Avenir des produits de la vapologie

Ni produit du tabac, ni médicament, les produits de la vape proposent de réduire massivement les risques associés à l'épidémie du tabagisme. Dans ses actions en France et à l'international, la Fivape défend le principe d'une réglementation spécifique à la vapologie.

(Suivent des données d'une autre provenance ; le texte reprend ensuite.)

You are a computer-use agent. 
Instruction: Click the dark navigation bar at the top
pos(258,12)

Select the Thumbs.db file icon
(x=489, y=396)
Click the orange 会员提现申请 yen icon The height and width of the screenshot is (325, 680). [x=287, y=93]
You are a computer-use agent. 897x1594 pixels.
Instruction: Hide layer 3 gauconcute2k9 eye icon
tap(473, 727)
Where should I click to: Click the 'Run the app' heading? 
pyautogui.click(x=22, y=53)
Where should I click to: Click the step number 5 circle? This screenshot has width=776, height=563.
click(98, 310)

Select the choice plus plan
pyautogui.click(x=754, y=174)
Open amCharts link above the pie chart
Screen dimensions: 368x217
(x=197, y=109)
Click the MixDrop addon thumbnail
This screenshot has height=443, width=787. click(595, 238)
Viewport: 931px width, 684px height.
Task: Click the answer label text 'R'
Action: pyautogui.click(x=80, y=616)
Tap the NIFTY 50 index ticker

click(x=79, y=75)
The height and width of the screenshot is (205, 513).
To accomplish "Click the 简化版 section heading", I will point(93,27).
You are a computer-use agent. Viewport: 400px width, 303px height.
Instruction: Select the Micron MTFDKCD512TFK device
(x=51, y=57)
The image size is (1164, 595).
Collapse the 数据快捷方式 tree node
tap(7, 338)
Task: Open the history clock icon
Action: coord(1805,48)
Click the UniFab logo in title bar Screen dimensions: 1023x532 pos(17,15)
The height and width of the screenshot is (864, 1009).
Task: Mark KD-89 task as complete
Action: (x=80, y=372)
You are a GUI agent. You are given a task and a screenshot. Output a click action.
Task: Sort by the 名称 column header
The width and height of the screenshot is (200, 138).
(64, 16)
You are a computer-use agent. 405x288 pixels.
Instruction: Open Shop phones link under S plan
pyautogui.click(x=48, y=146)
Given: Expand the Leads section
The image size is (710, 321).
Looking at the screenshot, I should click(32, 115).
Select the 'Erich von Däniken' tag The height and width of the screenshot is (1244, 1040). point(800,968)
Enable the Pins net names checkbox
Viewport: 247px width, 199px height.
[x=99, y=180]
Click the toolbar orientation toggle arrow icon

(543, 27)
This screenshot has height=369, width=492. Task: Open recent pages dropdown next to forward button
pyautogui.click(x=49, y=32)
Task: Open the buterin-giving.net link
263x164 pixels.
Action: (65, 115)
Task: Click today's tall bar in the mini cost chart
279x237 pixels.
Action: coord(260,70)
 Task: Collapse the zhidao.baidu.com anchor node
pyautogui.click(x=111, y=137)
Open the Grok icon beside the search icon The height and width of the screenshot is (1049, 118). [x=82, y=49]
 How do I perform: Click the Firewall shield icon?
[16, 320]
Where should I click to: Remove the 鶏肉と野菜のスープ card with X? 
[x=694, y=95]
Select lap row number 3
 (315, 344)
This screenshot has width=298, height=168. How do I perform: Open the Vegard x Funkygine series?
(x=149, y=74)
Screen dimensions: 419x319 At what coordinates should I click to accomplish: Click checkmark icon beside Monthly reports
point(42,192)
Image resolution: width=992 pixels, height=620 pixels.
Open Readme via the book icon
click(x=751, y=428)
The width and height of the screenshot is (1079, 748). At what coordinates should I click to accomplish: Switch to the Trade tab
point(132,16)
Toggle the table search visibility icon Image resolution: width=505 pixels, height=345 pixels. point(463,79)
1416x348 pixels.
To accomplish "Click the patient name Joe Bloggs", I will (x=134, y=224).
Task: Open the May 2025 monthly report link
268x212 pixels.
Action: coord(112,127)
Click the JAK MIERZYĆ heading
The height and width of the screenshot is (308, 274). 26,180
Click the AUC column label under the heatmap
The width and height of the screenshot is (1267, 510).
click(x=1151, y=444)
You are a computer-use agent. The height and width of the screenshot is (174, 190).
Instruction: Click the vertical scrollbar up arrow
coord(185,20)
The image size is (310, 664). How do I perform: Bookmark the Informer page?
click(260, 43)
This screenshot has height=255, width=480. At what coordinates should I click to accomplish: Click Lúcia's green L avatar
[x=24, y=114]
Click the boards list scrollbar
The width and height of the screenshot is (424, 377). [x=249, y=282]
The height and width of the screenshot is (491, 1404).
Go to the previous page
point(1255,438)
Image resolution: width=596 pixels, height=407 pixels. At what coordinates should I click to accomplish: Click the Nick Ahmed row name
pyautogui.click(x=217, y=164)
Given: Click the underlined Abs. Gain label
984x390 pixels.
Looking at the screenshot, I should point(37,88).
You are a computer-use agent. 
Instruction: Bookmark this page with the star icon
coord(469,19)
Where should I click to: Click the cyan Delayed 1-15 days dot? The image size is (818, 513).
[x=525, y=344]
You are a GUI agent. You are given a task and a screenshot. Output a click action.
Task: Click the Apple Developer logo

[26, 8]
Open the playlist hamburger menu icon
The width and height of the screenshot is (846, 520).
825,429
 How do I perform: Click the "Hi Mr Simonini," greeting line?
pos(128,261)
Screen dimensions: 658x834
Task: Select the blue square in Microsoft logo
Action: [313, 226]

Un enjeu de santé publique : les produits de la vape sont une alternative crédible face au tabac

La cigarette électronique et les produits de la vape constituent une réponse à la demande de millions de fumeurs qui désirent réduire les risques associés à la consommation de tabac, première cause de décès évitable en Europe.

 

Les produits de la vape sont infiniment moins nocifs que la cigarette traditionnelle 

La vapeur dégagée contient 400 à 1 000 fois moins de produits toxiques que la fumée d’une cigarette traditionnelle. La cigarette électronique ne contient aucun goudron ni monoxyde de carbone dont l’absorption, même en cas de tabagisme passif, favorise les cancers du poumon et les maladies cardiovasculaires. Il n’existe pas de vapotage passif significatif avec la cigarette électronique.

 

Le potentiel réel de la vapologie pour remplacer, à terme, la cigarette traditionnelle, repose sur plusieurs critères :

         –  La préservation d’une gestuelle spécifique à la vape ;

         –  L’existence d’arômes ;

         –  L’existence de taux différents de nicotine, permettant au vapoteur de moduler sa consommation pour la réduire progressivement jusqu’à un taux zéro ; 

         –  La liberté de consommation ;

         –  L’accessibilité du produit.

 

Les produits de la vape ne constituent ni un produit du tabac ni un médicament : 

Outil révolutionnaire de réduction des risques associés au tabagisme, la e-cigarette est soutenue en France par des professionnels indépendants, réunis au sein de la Fivape.

 

L’assimilation à un médicament disqualifierait la cigarette électronique comme produit spécifique :

         –  Aucune étude scientifique ne prouve qu’il s’agit d’un médicament (pas de propriété curative ou préventive) et la nicotine n’est, à ce jour, pas considérée comme un médicament ;

         –  La cigarette électronique ne constitue pas un produit de sevrage ;

         –  La distribution exclusive en pharmacie porterait atteinte à une diffusion efficiente du produit auprès des fumeurs ;

         –  L’obligation d’obtenir une autorisation de mise sur le marché (AMM) pour chacun des produits supprimerait, de fait, la diversité de l’offre et donc la dimension plaisir du produit.

 

La cigarette électronique ne doit pas être assimilée à un produit du tabac :

         –  Infiniment moins dangereuse que la cigarette traditionnelle, la e-cigarette participe à la lutte contre le tabac et ne peut, de ce fait, être considérée comme un produit du tabac ;

            –  Pas de tabac, pas de combustion, absence de monoxyde de carbone, la vape diffère des produits du tabac et un vapoteur s’apparente davantage à un non-fumeur qu’à un fumeur ;

         –  Les bureaux de tabac exposent les vapoteurs à la tentation de la cigarette traditionnelle.

  

Un enjeu économique

Le succès de la cigarette électronique a entraîné la création d’un nouveau pan de l’économie à part entière. 
Au seul niveau français, le secteur de la vape (fabricants, assembleurs, distributeurs) représente près de 2000 boutiques spécialisées, 12 800 points de vente et plus de 5 000 emplois. Alors que les produits de la vape sont utilisés par plus de 2 millions de consommateurs, les professionnels indépendants de la vape oeuvrent en faveur d’une dissociation claire de leurs activités par rapport à celles des multinationales du tabac.

La FIVAPE propose la création d’une réglementation spécifique à la e-cigarette, garantissant aux vapoteurs la qualité et la sécurité des produits de la vape, ainsi qu’une information complète et dédiée, concernant l’utilisation d’une cigarette électronique.